From the End of World War II Until Today (1945-)

  • Hermann von Mangoldt (1895-1953) was appointed as Ritterbusch’s successor in April 1943 and took over at the end of 1944, after release from his duties as a Navy officer.
  • He immediately organised the evacuation of the Library collection, saving it from the bombardment of Kiel.
  • Mangoldt had kept a certain distance from the Nazi regime without opposing it. His publications of the period are free from National Socialist ideology – except for two instances where he favourably compared the legal situation of Jews in Germany in 1939 to that of coloured people in the USA.
  • In the foundational years of the Federal Republic of Germany, Mangoldt played an important role. Especially as member of the Parliamentary Council he significantly influenced the drafting of the chapter on fundamental rights in the German Basic Law.
  • After the war, Mangoldt was committed to reviving the Institute. In 1948 the Institute’s Library received the status of United Nations Depository Library – the first one in Germany.

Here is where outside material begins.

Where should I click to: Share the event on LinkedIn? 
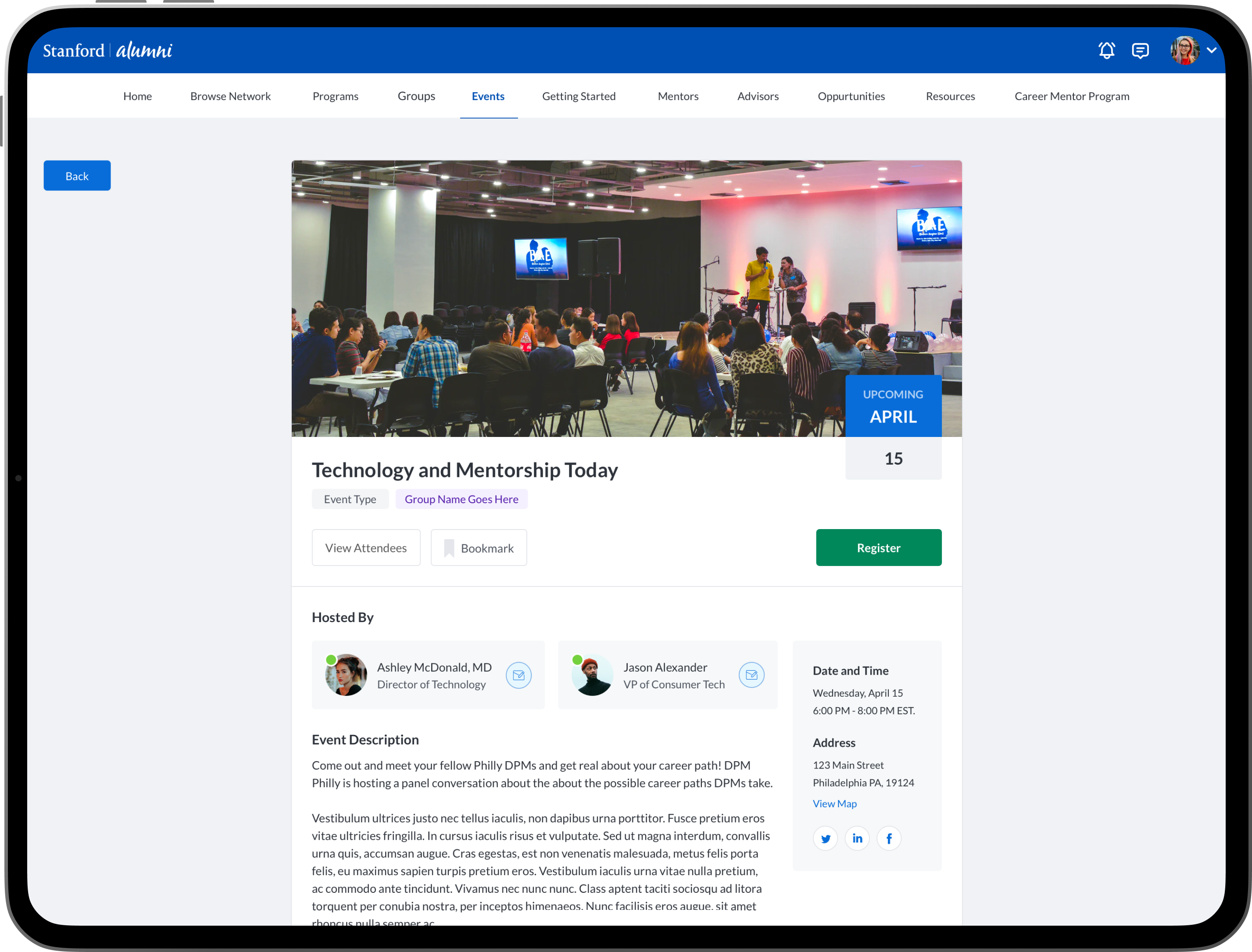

He also arranged the return of over 2,000 books that Ritterbusch had taken with him from the Institute’s Library to Berlin in 1941.
  • In cooperation with the Research Centre for International Law of the University of Hamburg and its director Rudolf von Laun, the Institute launched the Yearbook for International Law in 1947/48 – today’s German Yearbook of International Law (its title since 1976). Furthermore, the series ‘Publications of the Walther Schücking Institute’ was released again.

 

  • Eberhard Menzel (1911-1979) was appointed as Mangoldt’s successor in April 1955 – two years after Mangoldt’s sudden death. Viktor Böhmert (1902-1975), long-time head of department at the Institute (since 1929) and professor at the Law Faculty since 1943, was appointed second director.
  • However, it was Menzel who shaped the Institute significantly. In his tenure, he managed to make the Institute once again one of the leading institution for international law in Germany. He inspired young scholars to pursue an academic career, such as Dietrich Rauschning, Jost Delbrück, Knut Ipsen, and Rainer Lagoni.
  • In 1964, its 50th anniversary, the Institute moved into new premises – the newly erected University tower at Christian-Albrechts-Platz.

 

  • With Menzel severely ill, Böhmert’s successor, Wilhelm A. Kewenig (1934-1993) steered the Institute through the 1970s’ structural changes: the Institute was integrated into the Faculty of Law and the hierarchical directorate with a first and second director was abolished in favour of an equal collegial directorate with an alternating managing director.
  • The old patriarchal ‘Ordinarienuniversität’ gave finally way to a less top-down way of work when Jost Delbrück (*1935) was appointed as Menzel’s successor in 1976. Like Kewenig, Delbrück brought a cooperative leadership from his studies in the USA, which has lasted until today.
  • For almost 25 years, Delbrück influenced and inspired the Institute’s work. Among his ‘mentees’ are Karl Ulrich Meyn, Eibe Riedel, Hans-Joachim Schütz, Klaus Dicke, Stephan Hobe, Anne Peters, and Christian Tietje. The list is complemented by Siegfried Magiera and Doris König who were mentored by Kewenig and Rüdiger Wolfrum, respectively.
  • During the co-directorate of Delbrück and Rüdiger Wolfrum (*1941), from 1982 to 1993, the Institute became an outright ‘power house’ in international law in Germany. The University team was notoriously successful at the Philip C. Jessup International Law Moot Court Competitions and several important symposia were held in Kiel (e.g. Antarctic Challenges I-III, 1983, 1985, 1987; Strengthening the World Order: Universalism versus Regionalism, 1989; The Future of International Law Enforcement: New Scenarios – New Law, 1992).
  • A law of the sea expert and former member of the delegation of the third United Nations Conference on the Law of the Sea, Wolfrum firmly established the law of the sea as a focus of the Institute’s work. He would later serve as judge at the International Tribunal for the Law of the Sea in Hamburg (from 1996 to 2017), over which he presided from 2005 until 2008.